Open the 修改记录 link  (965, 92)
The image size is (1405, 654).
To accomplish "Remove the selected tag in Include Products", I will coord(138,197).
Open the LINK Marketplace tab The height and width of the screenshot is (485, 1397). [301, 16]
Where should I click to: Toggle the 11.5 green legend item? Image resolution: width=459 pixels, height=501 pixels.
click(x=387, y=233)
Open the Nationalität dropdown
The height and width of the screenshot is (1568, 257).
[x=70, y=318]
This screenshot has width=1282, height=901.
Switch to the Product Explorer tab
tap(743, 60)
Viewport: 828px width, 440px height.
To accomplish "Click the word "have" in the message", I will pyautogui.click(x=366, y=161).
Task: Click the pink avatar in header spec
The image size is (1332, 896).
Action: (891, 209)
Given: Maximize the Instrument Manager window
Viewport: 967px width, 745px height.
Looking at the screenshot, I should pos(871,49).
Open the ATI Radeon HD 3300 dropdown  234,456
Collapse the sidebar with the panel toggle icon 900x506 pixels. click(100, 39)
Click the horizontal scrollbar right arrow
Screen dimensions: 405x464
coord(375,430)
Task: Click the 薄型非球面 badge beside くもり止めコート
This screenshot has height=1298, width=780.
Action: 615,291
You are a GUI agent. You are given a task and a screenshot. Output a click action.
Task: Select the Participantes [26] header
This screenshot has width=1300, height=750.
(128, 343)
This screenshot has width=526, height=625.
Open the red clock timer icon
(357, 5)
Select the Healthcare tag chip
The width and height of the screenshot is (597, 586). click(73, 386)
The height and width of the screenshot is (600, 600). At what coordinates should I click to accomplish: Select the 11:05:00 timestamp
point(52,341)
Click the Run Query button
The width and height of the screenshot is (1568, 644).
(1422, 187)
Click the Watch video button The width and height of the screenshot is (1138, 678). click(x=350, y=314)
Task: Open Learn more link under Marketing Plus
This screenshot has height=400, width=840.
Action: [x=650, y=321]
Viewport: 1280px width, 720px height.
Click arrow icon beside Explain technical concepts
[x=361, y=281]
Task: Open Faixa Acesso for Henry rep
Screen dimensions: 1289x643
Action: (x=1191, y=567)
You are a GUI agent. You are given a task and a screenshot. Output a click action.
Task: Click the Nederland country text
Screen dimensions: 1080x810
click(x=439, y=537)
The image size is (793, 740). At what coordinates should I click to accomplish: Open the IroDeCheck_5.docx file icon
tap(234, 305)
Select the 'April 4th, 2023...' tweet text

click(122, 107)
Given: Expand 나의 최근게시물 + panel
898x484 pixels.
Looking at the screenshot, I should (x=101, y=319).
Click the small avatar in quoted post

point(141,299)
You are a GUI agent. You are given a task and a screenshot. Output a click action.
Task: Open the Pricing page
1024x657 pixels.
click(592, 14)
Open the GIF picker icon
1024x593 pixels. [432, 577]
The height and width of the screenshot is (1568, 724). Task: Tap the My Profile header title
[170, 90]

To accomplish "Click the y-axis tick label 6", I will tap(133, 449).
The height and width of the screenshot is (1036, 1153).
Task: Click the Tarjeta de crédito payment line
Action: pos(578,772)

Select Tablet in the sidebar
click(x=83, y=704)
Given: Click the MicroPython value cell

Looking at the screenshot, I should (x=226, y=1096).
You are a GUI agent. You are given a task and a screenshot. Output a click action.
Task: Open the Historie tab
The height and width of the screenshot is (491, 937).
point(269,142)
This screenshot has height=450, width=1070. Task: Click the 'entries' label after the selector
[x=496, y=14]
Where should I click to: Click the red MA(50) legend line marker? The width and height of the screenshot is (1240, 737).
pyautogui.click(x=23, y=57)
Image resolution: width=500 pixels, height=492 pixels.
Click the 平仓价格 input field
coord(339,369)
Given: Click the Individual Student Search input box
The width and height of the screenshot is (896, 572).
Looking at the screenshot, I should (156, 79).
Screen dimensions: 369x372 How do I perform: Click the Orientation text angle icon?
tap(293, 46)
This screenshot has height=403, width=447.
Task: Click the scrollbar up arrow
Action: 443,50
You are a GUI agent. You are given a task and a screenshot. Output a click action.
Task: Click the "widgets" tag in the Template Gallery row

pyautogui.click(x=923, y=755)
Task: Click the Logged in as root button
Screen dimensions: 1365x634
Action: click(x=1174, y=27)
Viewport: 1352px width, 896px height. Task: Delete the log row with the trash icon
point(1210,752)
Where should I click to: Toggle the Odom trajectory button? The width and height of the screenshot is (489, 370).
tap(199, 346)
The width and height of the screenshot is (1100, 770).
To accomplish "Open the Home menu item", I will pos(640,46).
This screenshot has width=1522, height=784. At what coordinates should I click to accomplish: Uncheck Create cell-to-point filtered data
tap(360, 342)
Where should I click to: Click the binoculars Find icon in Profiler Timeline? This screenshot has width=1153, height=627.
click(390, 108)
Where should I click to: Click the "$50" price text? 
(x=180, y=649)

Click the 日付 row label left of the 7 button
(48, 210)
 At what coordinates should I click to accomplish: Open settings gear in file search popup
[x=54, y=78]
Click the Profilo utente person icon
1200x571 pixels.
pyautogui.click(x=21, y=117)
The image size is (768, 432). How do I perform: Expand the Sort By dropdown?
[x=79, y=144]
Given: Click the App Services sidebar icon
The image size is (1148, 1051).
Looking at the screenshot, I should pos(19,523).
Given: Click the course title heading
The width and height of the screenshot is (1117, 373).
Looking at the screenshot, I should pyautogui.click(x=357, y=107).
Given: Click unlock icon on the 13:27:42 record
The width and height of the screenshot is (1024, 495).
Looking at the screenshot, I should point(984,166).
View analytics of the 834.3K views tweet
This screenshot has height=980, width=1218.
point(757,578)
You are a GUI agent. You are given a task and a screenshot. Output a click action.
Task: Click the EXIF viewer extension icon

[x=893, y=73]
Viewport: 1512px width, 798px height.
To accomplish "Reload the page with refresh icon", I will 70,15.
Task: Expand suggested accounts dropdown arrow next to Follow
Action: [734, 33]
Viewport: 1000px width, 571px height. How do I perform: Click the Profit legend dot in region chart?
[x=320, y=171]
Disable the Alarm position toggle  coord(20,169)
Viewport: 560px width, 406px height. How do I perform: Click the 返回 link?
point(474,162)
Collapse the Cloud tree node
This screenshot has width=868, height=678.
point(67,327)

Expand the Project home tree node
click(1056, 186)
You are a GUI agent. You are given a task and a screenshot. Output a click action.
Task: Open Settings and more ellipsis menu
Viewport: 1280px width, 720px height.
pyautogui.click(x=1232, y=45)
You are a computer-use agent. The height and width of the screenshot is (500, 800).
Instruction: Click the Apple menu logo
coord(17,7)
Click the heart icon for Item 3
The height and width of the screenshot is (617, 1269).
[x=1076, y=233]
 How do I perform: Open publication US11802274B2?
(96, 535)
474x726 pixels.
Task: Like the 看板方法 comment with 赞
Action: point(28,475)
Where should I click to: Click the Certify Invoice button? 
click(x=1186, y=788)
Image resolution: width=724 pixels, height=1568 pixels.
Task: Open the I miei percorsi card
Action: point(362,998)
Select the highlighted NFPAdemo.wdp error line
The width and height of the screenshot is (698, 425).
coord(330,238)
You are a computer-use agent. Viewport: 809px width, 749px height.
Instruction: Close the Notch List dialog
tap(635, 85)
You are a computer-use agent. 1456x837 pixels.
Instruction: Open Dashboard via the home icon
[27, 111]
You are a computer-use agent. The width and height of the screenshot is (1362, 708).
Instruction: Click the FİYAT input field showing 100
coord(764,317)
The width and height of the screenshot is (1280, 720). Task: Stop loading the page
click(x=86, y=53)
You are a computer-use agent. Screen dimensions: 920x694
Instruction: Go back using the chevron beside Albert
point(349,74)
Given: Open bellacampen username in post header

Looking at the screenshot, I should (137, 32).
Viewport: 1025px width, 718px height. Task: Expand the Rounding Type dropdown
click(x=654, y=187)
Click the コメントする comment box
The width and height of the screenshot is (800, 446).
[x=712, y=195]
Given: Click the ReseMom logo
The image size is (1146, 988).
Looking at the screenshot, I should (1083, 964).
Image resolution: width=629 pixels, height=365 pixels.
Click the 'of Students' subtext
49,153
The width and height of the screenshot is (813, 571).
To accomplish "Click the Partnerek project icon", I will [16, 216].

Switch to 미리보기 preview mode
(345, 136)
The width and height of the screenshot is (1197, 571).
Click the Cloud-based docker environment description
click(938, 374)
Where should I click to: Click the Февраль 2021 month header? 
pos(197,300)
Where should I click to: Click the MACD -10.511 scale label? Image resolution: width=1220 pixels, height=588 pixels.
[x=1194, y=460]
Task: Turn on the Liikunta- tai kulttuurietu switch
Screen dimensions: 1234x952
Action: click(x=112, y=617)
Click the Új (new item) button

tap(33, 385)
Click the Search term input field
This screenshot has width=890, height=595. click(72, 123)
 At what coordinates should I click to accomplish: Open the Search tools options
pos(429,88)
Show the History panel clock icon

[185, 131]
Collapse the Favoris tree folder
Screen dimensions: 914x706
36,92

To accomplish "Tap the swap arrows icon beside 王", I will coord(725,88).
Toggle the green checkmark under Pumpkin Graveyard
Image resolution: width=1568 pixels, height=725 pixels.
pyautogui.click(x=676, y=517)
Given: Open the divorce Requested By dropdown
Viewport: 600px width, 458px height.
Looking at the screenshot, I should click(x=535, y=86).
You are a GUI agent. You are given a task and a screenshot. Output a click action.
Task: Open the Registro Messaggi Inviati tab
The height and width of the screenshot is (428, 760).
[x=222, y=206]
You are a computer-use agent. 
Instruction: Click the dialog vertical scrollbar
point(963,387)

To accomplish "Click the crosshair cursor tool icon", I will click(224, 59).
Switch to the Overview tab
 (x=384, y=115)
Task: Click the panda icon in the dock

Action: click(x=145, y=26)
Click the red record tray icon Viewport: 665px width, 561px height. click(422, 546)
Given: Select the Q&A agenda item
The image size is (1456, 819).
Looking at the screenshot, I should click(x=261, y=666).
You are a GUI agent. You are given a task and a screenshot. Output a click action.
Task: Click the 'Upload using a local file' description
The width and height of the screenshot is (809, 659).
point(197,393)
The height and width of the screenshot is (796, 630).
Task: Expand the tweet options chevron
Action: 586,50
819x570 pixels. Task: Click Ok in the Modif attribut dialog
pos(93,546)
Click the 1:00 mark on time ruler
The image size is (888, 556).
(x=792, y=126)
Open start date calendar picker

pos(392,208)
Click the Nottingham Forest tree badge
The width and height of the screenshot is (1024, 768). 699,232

### [Aim of the task]
Where the listing above has a line with "Task: Click the Nederland country text", start there, and output every line exactly through the line with "Task: Click the Logged in as root button", which is also included.

### [Answer space]
Task: Click the Nederland country text
Screen dimensions: 1080x810
click(x=439, y=537)
The image size is (793, 740). At what coordinates should I click to accomplish: Open the IroDeCheck_5.docx file icon
tap(234, 305)
Select the 'April 4th, 2023...' tweet text

click(122, 107)
Given: Expand 나의 최근게시물 + panel
898x484 pixels.
Looking at the screenshot, I should (x=101, y=319).
Click the small avatar in quoted post

point(141,299)
You are a GUI agent. You are given a task and a screenshot. Output a click action.
Task: Open the Pricing page
1024x657 pixels.
click(592, 14)
Open the GIF picker icon
1024x593 pixels. [432, 577]
The height and width of the screenshot is (1568, 724). Task: Tap the My Profile header title
[170, 90]

To accomplish "Click the y-axis tick label 6", I will tap(133, 449).
The height and width of the screenshot is (1036, 1153).
Task: Click the Tarjeta de crédito payment line
Action: pos(578,772)

Select Tablet in the sidebar
click(x=83, y=704)
Given: Click the MicroPython value cell

Looking at the screenshot, I should (x=226, y=1096).
You are a GUI agent. You are given a task and a screenshot. Output a click action.
Task: Open the Historie tab
The height and width of the screenshot is (491, 937).
point(269,142)
This screenshot has height=450, width=1070. Task: Click the 'entries' label after the selector
[x=496, y=14]
Where should I click to: Click the red MA(50) legend line marker? The width and height of the screenshot is (1240, 737).
pyautogui.click(x=23, y=57)
Image resolution: width=500 pixels, height=492 pixels.
Click the 平仓价格 input field
coord(339,369)
Given: Click the Individual Student Search input box
The width and height of the screenshot is (896, 572).
Looking at the screenshot, I should (156, 79).
Screen dimensions: 369x372 How do I perform: Click the Orientation text angle icon?
tap(293, 46)
This screenshot has height=403, width=447.
Task: Click the scrollbar up arrow
Action: 443,50
You are a GUI agent. You are given a task and a screenshot. Output a click action.
Task: Click the "widgets" tag in the Template Gallery row

pyautogui.click(x=923, y=755)
Task: Click the Logged in as root button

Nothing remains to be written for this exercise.